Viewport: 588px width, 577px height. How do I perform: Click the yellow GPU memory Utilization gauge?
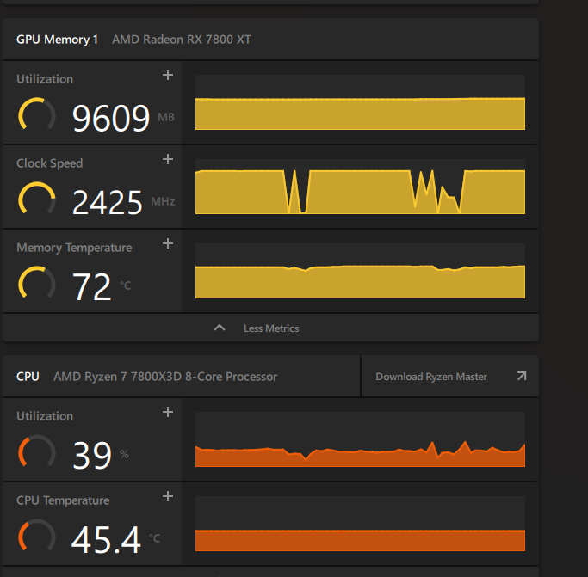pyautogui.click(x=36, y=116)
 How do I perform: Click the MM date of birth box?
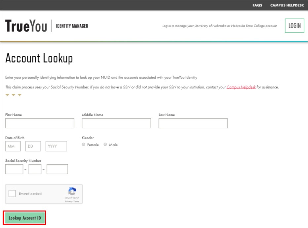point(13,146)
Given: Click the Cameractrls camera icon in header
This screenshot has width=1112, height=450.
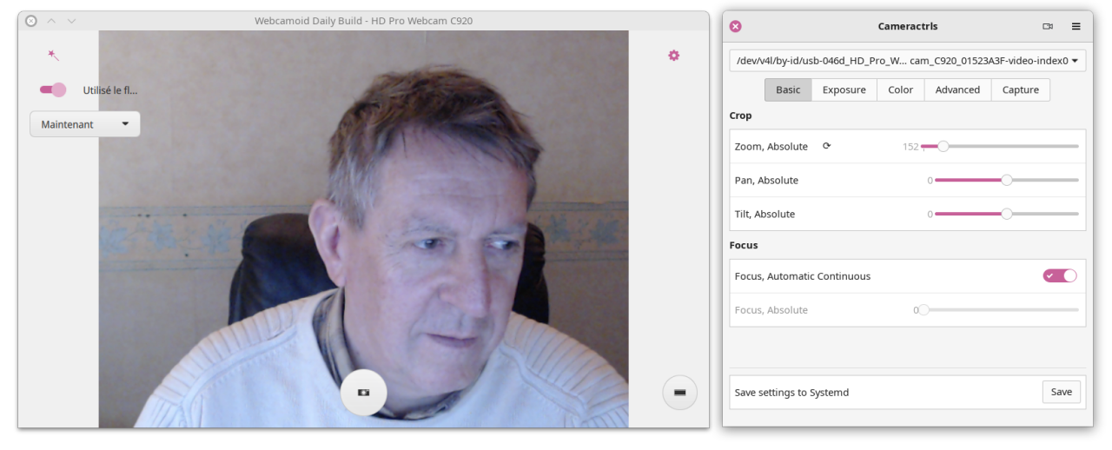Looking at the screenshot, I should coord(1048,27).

^^^^

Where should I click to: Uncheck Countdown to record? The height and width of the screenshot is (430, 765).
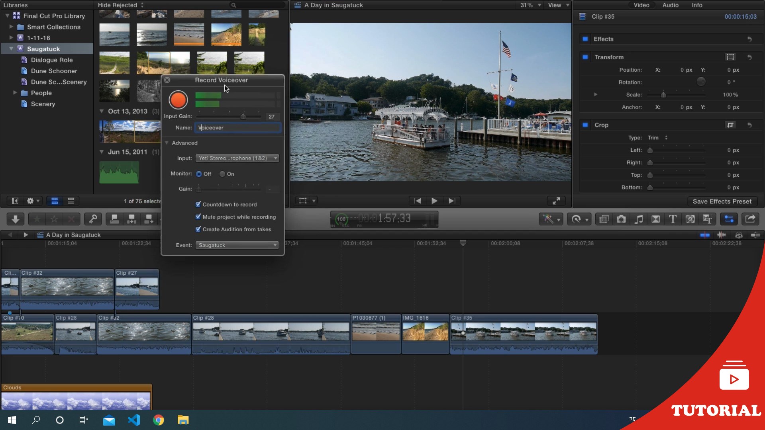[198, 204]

^^^^

Given task:
Quote the items above from the line containing "Given: Click the" through the line containing "Looking at the", leaving the pictures out of your answer.

Exercise solution:
Given: Click the Cameractrls camera icon in header
This screenshot has width=1112, height=450.
Looking at the screenshot, I should coord(1048,27).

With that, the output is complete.